Russia’s foreign minister says Mali is turning to private Russian companies “on legal grounds” as France plans to reduce its military presence.
Mali has asked Russian private companies to increase security in the conflict-affected country.
“This is an activity carried out on a legal basis,” Lavrov told reporters at the UN General Assembly on Saturday. “We have nothing to do with it,” he added.
Earlier this week, EU foreign policy chief Josep Borrell said the bloc’s ties with Mali could have a serious impact if it allowed the controversial Wagner Group’s Russian private contractors to operate in the country.
In Mali, the dominant government of Bamako’s army is reportedly close to hiring Wagner’s 1,000 militants to help him fight militants.
France, which has deployed more than 5,000 troops in the Sahel region under its Barkhaneh mission but has promised significant troop withdrawals, has warned Mali that hiring Wagner fighters would isolate the country internationally.
Western countries accuse Wagner of acting on behalf of Moscow, while denying sending mercenaries abroad.
The Russian military, private security instructors and companies have become increasingly influential in parts of Africa in recent years, particularly in the conflict-ridden Central African Republic (CAR), where the United Nations has accused Wagner contractors of abuse.

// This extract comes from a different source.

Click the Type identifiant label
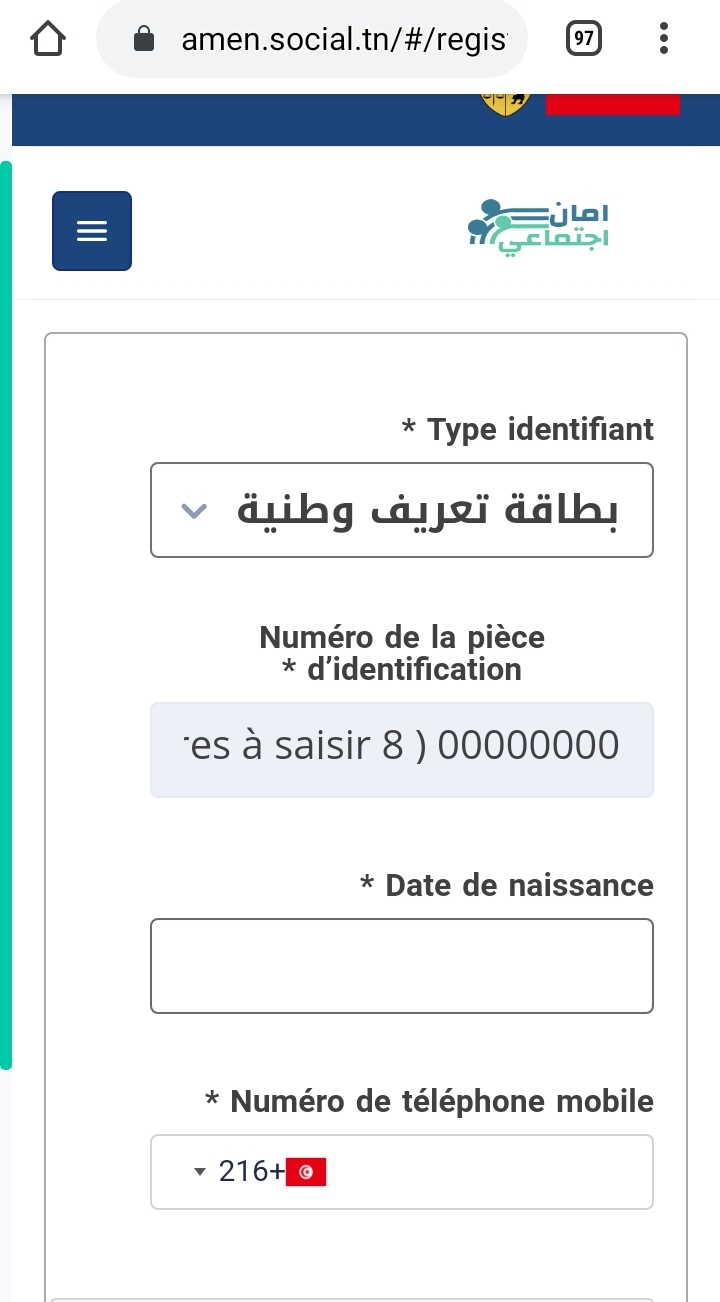This screenshot has width=720, height=1302. [527, 430]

Moscow admits to having “instructors” in the CAR, but says they are not active in combat. Russia insists there are no paramilitaries in Libya, despite claims to the West.
In separate comments on Afghanistan, Lavrov says international recognition of Taliban is not currently under discussion
His remarks came after a group that came to power last month nominated a UN envoy to fight for Afghanistan’s seat on the world body.
“The issue of international recognition of the Taliban is not on the agenda at the moment,” Lavrov told reporters.